The guard shoved Amani.

Amani stumbled into the darkness. The heavy steel door slammed shut behind him. The magnetic locks engaged with a series of loud, mechanical thuds.

He was sealed in.

The Hollow Man

Amani stood perfectly still.

The cell was pitch black. There was no light source. He was blind.

"Hello?" Amani whispered.

His voice didn't echo. The room was small, likely padded or soundproofed.

He listened. At first, there was nothing. Then, he heard it.

Scritch. Scritch. Scritch.

It was the sound of fingernails on stone. Rhythmic. Obsessive.

"I know you are in here," Amani said, trying to project strength. He adopted a defensive stance, his back to the door. "My name is Amani. I have no quarrel with you."

A low, wet giggle drifted out of the darkness. It came from the floor, somewhere in the corner to his left.

"Amani..." the voice hissed. It sounded like gargling gravel. "Amani... Peace. That is what the name means in the tongue of the Savannah, yes? Peace."

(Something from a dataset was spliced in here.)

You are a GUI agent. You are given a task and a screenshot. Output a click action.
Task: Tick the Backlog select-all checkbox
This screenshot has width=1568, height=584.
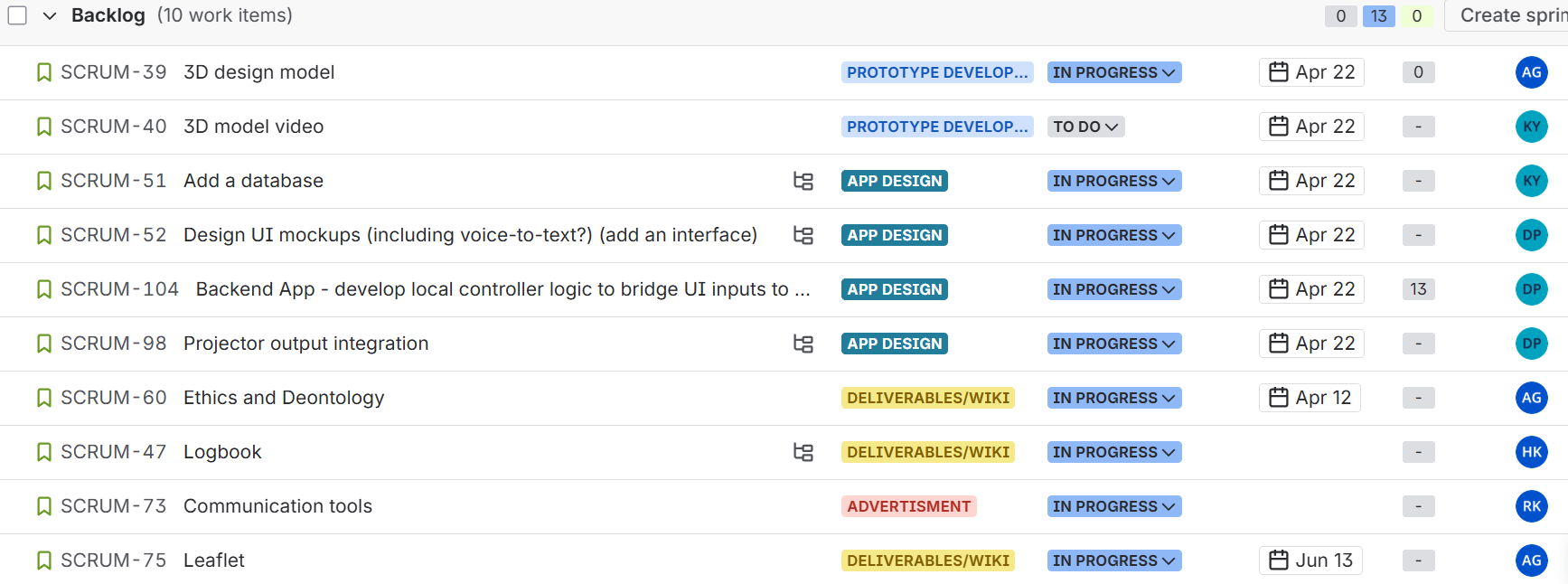click(x=17, y=15)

Amani stiffened. "How do you know my language?"

"I know... many things," the voice rasped. "I know the taste of fear. I know the song of the Void. And I know... you smell like the sun."

The scritching stopped.

"I haven't tasted the sun in so long," the voice whispered.

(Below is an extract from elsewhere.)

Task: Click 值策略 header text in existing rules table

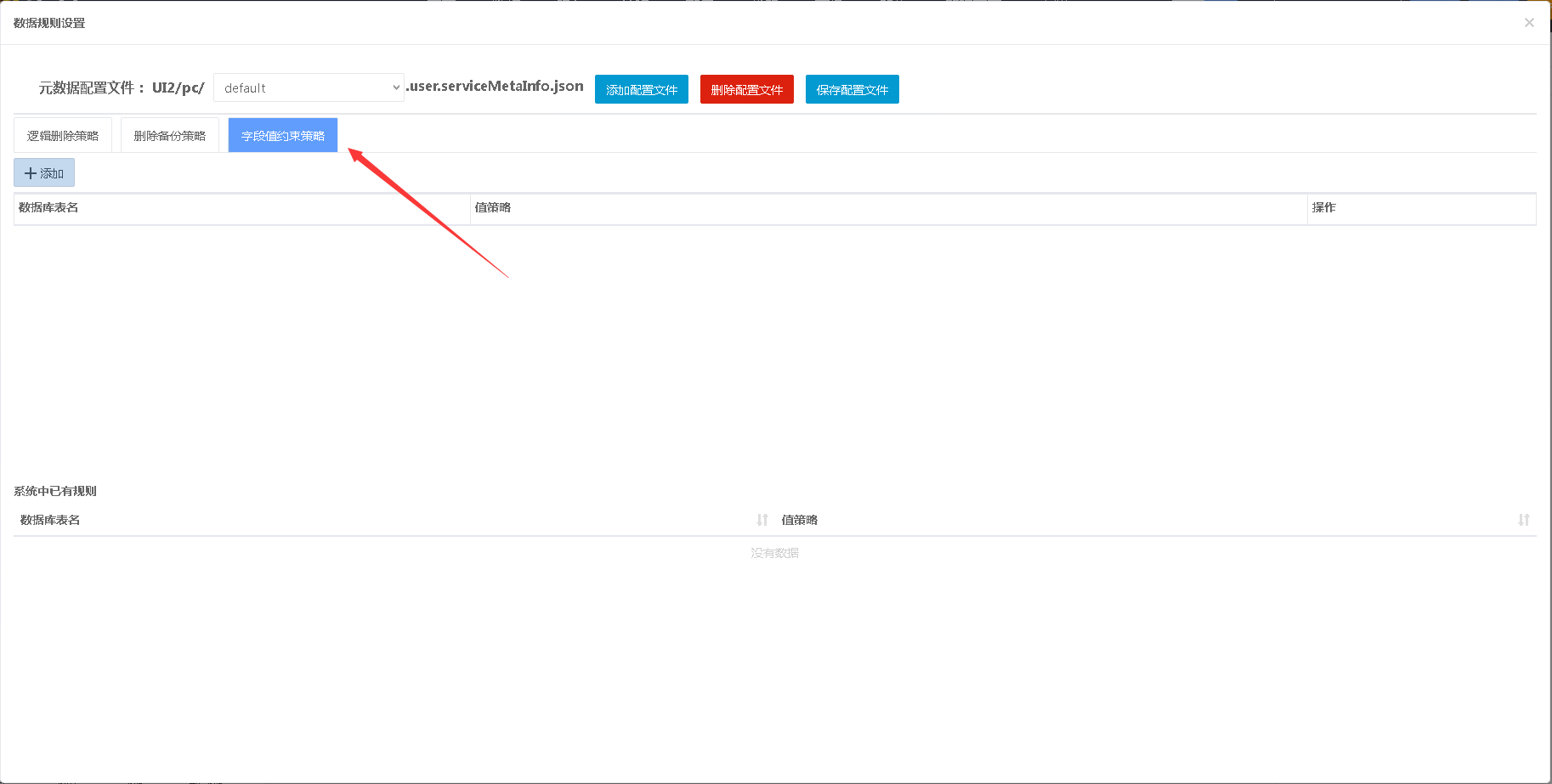Action: click(799, 520)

Amani felt a shift in the air pressure. Something was moving. Fast.

He ducked.

WHOOSH.

Something heavy and sharp slashed through the air where his head had been. Amani scrambled to the side, rolling across the damp stone floor.

"Show yourself!" Amani roared.

As if obeying his command, a dim light flickered on. It was a single, weak bulb in the center of the ceiling, caged in iron mesh.

Amani looked up, and his blood froze.

The thing crouched in the corner was vaguely human, but only in the way a nightmare resembles a memory. He was massive—easily seven feet tall—but skeletal. His skin was translucent and grey, stretched so tight over his bones that Amani could see the pulsing of black veins beneath. His limbs were elongated, his fingers ending in jagged, overgrown nails that looked like obsidian claws.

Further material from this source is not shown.